◆ **Selected text**:
Page MenuHomePhabricator

exec-manage fails because the grid master is not a submit host
Closed, ResolvedPublic

Description

As of this task, the exec-manage script fails to reschedule jobs when depooling a node because the grid master is not a submit host.

The code:

case $cmd in
    depool)
        check_missing_param $#

        # Collect the list of jobs running on this host, and convert them
        # to pipe separated string, this is useful to show status of these jobs
        # after the drain
        job_list=`/usr/bin/qhost -j -h $exec_host |
                      awk '{print $1; }' |
                      grep -E ^[0-9] |
                      awk -vORS='|' '{print $1; }'`


        # Disable all the queues running on this host. The *@ is a special
        # syntax that means 'all queues @ host'
        /usr/bin/qmod -d "*@$exec_host"

        # List all the jobs running on the host, and attempt to reschedule them,
        # match jobs that say 'are not rerunable' and delete them (these need
        # to be rescheduled manually)

◆ **Task instructions**:
- A) Please rewrite the exec-manage code, starting with "# Disable all" and going on through "be rescheduled manually)", with "jobs" replaced by "tasks".
- B) In the exec-manage code, list in order every command in the pipeline that is assigned to job_list.

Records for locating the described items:
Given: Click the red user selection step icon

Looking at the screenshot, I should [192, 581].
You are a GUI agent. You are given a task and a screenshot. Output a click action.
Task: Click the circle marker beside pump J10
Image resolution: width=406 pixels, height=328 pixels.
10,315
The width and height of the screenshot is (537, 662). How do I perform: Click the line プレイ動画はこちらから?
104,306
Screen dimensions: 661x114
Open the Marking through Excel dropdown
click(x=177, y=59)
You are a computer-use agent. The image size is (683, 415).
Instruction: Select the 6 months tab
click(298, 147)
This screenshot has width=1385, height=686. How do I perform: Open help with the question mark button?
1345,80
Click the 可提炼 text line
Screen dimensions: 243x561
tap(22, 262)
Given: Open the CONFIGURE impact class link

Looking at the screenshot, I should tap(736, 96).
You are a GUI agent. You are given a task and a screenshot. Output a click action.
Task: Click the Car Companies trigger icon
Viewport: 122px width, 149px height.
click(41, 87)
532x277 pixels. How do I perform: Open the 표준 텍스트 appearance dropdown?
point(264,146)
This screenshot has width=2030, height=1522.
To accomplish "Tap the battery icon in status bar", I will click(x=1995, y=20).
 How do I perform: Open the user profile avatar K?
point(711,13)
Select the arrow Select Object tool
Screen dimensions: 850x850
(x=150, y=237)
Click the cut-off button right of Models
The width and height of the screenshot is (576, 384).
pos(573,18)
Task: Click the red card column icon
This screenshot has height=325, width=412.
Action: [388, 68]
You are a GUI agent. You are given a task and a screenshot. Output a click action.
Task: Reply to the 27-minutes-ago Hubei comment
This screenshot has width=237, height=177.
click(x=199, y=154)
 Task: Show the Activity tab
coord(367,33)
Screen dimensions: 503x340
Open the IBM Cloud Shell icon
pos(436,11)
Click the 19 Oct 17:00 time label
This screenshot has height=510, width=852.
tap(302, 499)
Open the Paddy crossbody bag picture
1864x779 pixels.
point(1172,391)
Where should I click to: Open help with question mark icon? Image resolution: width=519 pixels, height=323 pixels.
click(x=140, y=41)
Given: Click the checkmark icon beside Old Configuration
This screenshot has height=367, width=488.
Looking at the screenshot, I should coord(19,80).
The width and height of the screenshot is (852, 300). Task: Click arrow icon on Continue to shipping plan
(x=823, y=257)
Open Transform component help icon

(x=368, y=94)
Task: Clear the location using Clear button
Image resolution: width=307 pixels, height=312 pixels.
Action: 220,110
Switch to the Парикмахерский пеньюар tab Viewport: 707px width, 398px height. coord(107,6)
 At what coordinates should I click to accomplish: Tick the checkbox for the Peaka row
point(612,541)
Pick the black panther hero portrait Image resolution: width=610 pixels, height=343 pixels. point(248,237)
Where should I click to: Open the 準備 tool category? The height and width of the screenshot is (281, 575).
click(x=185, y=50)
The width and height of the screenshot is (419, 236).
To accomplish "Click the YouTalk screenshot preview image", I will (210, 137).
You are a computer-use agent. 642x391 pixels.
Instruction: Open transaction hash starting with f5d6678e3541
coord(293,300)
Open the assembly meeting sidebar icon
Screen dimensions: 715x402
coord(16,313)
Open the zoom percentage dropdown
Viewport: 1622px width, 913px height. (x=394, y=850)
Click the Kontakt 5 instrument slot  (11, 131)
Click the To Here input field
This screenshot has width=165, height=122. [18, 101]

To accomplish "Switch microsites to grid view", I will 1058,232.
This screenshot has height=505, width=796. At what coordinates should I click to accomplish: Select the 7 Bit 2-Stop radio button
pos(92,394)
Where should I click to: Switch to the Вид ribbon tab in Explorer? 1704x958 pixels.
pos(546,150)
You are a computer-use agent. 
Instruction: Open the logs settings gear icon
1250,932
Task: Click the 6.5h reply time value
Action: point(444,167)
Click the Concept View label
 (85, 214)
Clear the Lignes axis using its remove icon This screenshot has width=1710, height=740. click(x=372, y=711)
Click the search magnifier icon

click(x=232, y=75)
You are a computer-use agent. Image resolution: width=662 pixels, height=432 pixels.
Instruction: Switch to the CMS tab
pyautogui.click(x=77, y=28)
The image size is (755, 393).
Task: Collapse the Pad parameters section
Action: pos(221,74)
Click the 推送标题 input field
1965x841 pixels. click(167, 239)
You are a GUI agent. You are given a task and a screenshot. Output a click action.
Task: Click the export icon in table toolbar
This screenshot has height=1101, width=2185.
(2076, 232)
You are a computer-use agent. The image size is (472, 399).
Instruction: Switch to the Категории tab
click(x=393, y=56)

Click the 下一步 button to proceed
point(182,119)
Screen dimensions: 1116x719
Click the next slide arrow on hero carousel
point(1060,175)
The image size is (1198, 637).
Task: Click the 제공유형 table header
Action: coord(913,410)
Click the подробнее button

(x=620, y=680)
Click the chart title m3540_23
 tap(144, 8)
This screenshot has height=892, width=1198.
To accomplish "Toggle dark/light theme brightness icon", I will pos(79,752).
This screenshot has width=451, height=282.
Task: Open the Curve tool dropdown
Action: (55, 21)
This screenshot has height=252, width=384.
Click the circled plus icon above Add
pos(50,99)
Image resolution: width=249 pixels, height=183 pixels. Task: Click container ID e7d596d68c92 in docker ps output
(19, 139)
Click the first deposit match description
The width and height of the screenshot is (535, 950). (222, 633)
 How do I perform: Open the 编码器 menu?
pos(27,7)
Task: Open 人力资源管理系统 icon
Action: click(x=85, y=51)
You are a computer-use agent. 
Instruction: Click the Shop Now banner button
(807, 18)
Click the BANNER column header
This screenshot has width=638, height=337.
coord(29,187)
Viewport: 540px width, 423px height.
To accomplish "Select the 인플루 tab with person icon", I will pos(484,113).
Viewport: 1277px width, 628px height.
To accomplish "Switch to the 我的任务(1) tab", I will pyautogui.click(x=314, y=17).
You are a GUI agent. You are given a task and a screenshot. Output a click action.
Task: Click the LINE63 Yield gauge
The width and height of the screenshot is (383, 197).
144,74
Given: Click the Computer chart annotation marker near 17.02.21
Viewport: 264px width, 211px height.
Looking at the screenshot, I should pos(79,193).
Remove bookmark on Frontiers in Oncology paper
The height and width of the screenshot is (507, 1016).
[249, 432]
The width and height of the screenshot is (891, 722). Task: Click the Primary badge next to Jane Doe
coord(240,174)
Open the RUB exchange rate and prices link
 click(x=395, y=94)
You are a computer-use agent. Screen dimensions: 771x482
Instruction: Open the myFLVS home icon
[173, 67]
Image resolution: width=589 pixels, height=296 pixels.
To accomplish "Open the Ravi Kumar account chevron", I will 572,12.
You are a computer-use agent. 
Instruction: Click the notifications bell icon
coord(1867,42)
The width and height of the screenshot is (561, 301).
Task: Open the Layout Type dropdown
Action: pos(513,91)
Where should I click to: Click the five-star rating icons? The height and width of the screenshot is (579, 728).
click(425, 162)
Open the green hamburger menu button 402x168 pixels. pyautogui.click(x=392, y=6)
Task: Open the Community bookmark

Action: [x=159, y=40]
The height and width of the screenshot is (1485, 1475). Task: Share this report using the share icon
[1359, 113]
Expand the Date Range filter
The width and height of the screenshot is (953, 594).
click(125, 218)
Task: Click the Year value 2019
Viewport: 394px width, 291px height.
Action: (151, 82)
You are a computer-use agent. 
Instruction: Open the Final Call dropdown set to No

◆ **Expected responses**:
- A)
# Disable all the queues running on this host. The *@ is a special
        # syntax that means 'all queues @ host'
        /usr/bin/qmod -d "*@$exec_host"

        # List all the tasks running on the host, and attempt to reschedule them,
        # match tasks that say 'are not rerunable' and delete them (these need
        # to be rescheduled manually)

- B) /usr/bin/qhost, awk, grep, awk